800 years ago, King John met with a group of barons on this small patch of countryside. It was here he sealed Magna Carta, seen by many as the symbolic first step on the road to modern democracy. In this spirit, today Runnymede has several memorials to the ongoing struggle for liberty.

  •  © Andrew Butler

    Magna Carta Memorial

    This monument to the historic moment Magna Carta was sealed here was designed by Sir Edward Maufe and erected in 1957 by the American Bar Association.

    Nestled in a quiet spot near the meadows and sat on a gentle slope looking out towards the Thames, today the memorial is the perfect place to pause and reflect.

  • The Portland stone centrepiece of the Kennedy memorial weighs seven tonnes © Andrew Butler

    Kennedy Memorial

    Set in a symbolic acre of land donated to the United States of America by Queen Elizabeth II in in 1965, this seven tonne block of Portland stone commemorates the life of President John F Kennedy following his tragic assassination.

    Designed by Sir Geoffrey Jellicoe, it is maintained by the Kennedy Memorial Trust.

  • Look out for memorials to JFK and the Commonwealth Air Forces © Paul Watson

    Commonwealth Air Forces Memorial

    Beyond the woods on Coopers Hill is this moving memorial, inscribed with the names of 20,456 men and women of the Allied Air Forces who lost their lives during the Second World War and have no known grave.

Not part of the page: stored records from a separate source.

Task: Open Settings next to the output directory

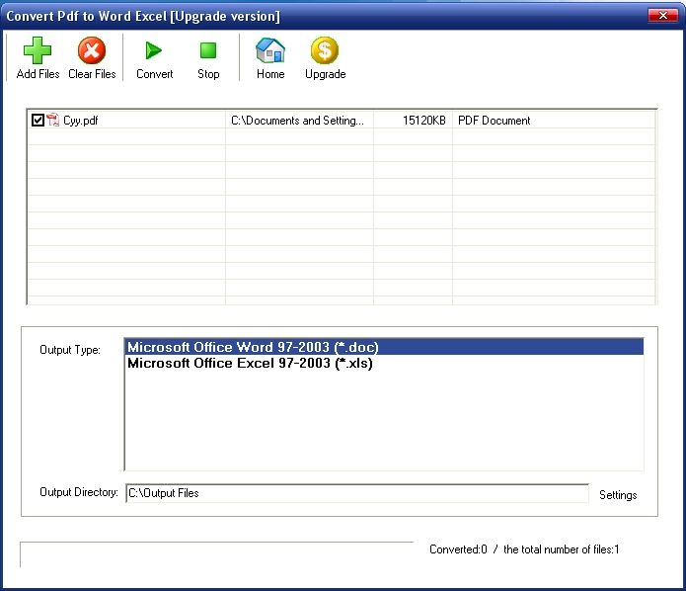Action: [618, 495]
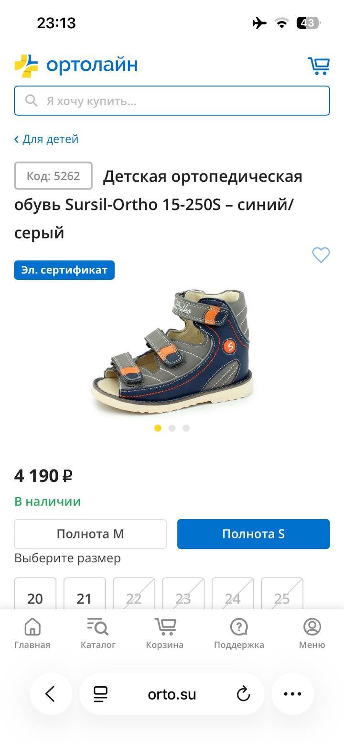The image size is (344, 745).
Task: Tap the Эл. сертификат badge
Action: [65, 270]
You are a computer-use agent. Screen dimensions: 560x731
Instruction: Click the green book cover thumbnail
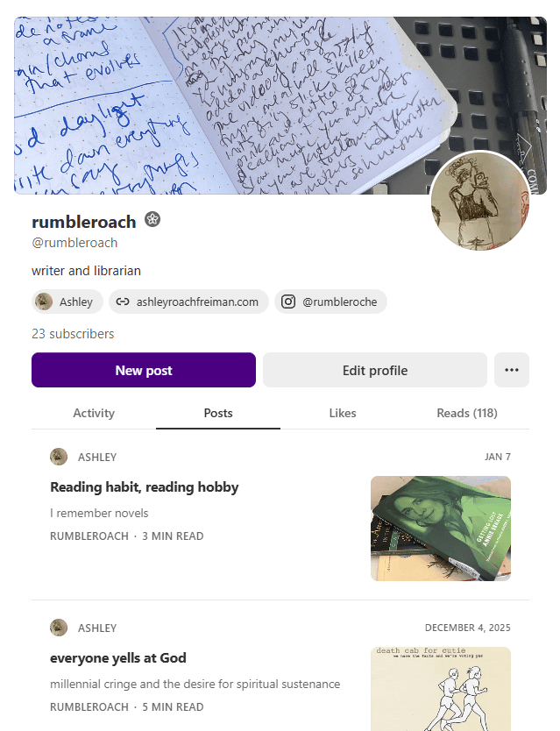441,529

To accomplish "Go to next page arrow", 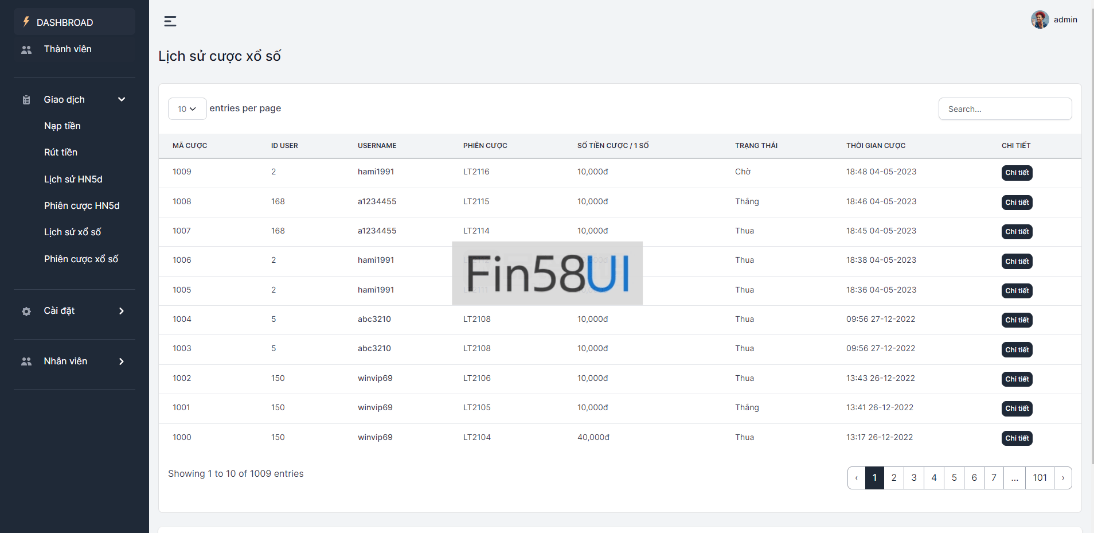I will coord(1062,478).
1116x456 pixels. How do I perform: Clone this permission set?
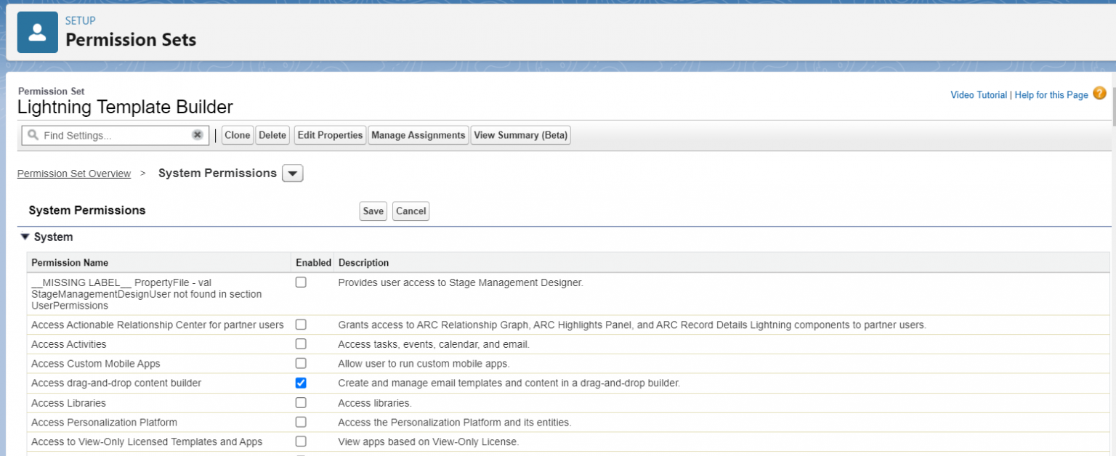tap(237, 135)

    This building is maintained by the Commonwealth War Graves Commission.


  • Look out for memorials to JFK and the Commonwealth Air Forces © NTPL/John Millar

    Fairhaven Memorial Lodges

    Sir Urban Broughton MP was known for his charitable works. His wife Lady Fairhaven and son the 1st Lord Fairhaven donated Runnymede to the National Trust in his memory and commissioned Sir Edwin Lutyens to design these lodges.

    Today you can visit South Lodge, home to the Magna Carta Tea-room.